A brief recap: Beginning with welfare reform in the late 1990’s but picking up speed when George W. Bush became President in 2001, government officials at every level looked for ways to increase congregations’ and other religious organizations’ involvement in social services, and they tried to increase the flow of government money to congregations and other religious organizations. The media paid a lot of attention to these efforts, reporting mainly on the debates they provoked. The debate produced more heat than light, however, not least because people overlooked the fact that religious organizations, including congregations, long have played a role in our social welfare system, and they long have received public money to support their human services programs. Still, the faith-based initiative tried to enhance that role and alter its character in certain respects.

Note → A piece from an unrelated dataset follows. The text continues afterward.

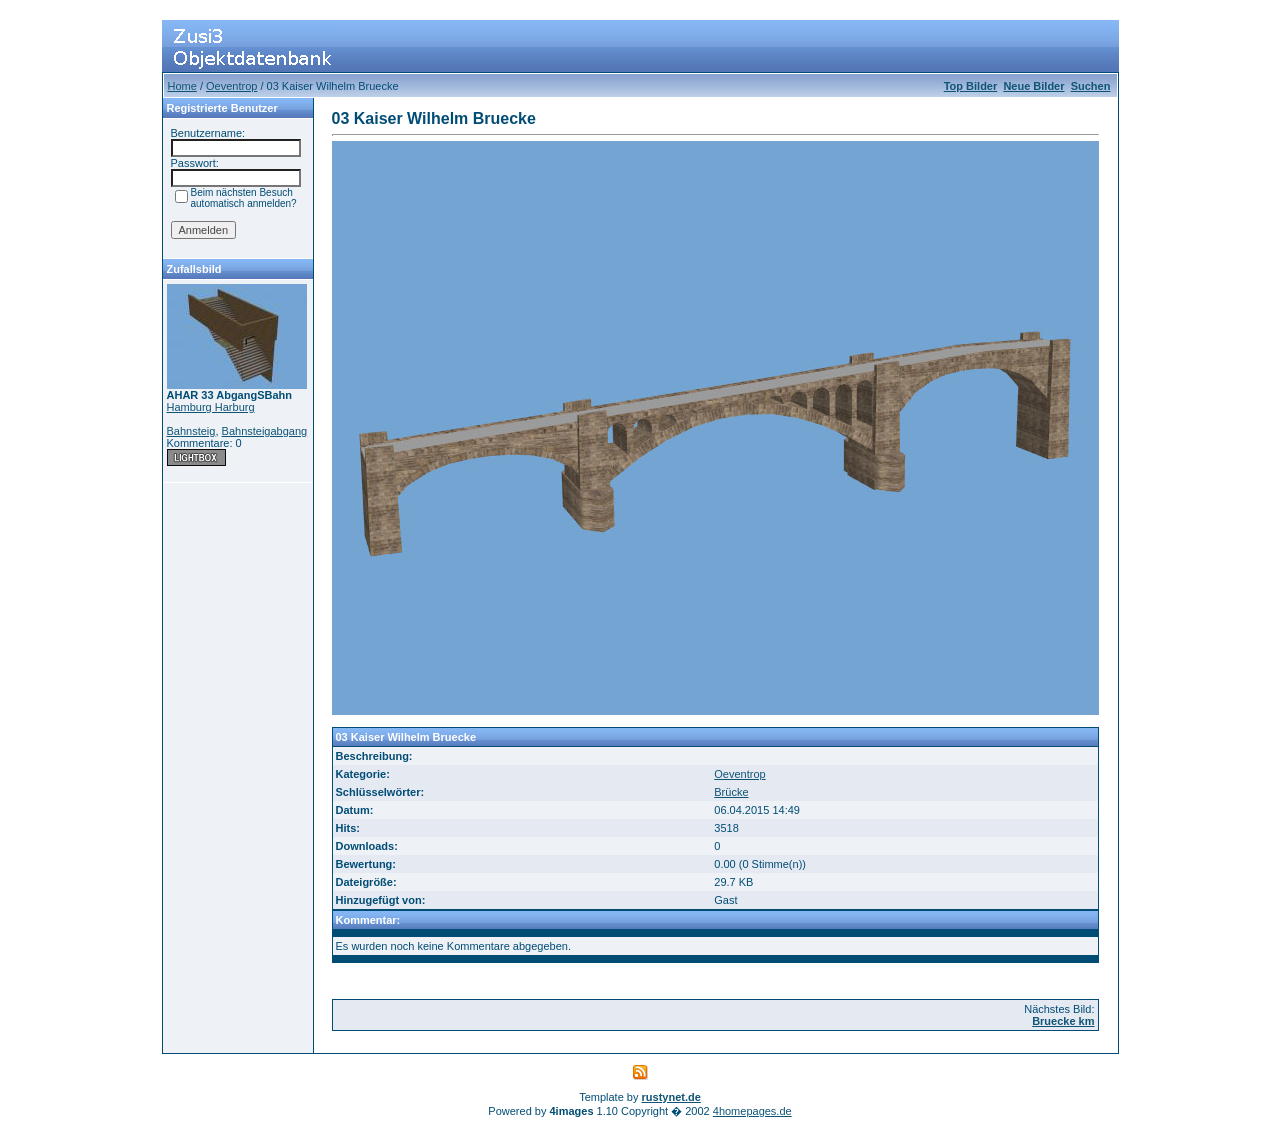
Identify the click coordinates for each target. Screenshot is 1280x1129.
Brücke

What effect did the faith-based initiative have on congregations?
Very little. National Congregations Study data from 1998 and 2006-07 show that neither the overall percent of congregations that report social services (82% in 2006), nor the percent with a staff person devoting at least quarter-time to social services (11%), nor the percent who received government funding (4%), have increased since 1998. Not even the level of collaboration (whether or not money is involved) between congregations and government or secular nonprofit organizations increased. In both 1998 and 2006-07, about 6% of the social services programs congregations reported were done in collaboration with government, and about 20% were done in collaboration with a secular nonprofit agency.
Reasonable people can disagree about whether these numbers represent a glass half-full (“look how much congregations contribute to our social welfare system!”) or half-empty (“congregations should do more!”). But the amount of water in the glass has not changed since 1998.
Despite this stability in congregational social service activity, the graph above shows that congregational interest in social services increased since 1998. The number of congregations that would like to apply for government money to support social service programs increased from 39% in 1998 to 47% in 2006-07. The number of congregations who hosted a speaker from a social service organization increased from 22 to 31%. And the number who recently conducted a community needs assessment jumped from 37 to 48%. These are impressive increases, probably representing an increased level of congregational interest in social services generated by media attention to faith-based initiatives and by the mistaken belief by some congregational leaders that there would be government money specifically set aside to support congregations’ human service activities.
There are nuances. For example, the data hint at the possibility that the faith-based initiative may have led some congregations who already were involved in social services to intensify their effort by devoting slightly more staff and volunteer time to these activities. But these hints are too faint to alter the basic conclusion: the faith-based initiative increased congregations’ interest in social service programs, but it did not change their behavior.
Why the faith-based initiative accomplished so little is a subject for another day.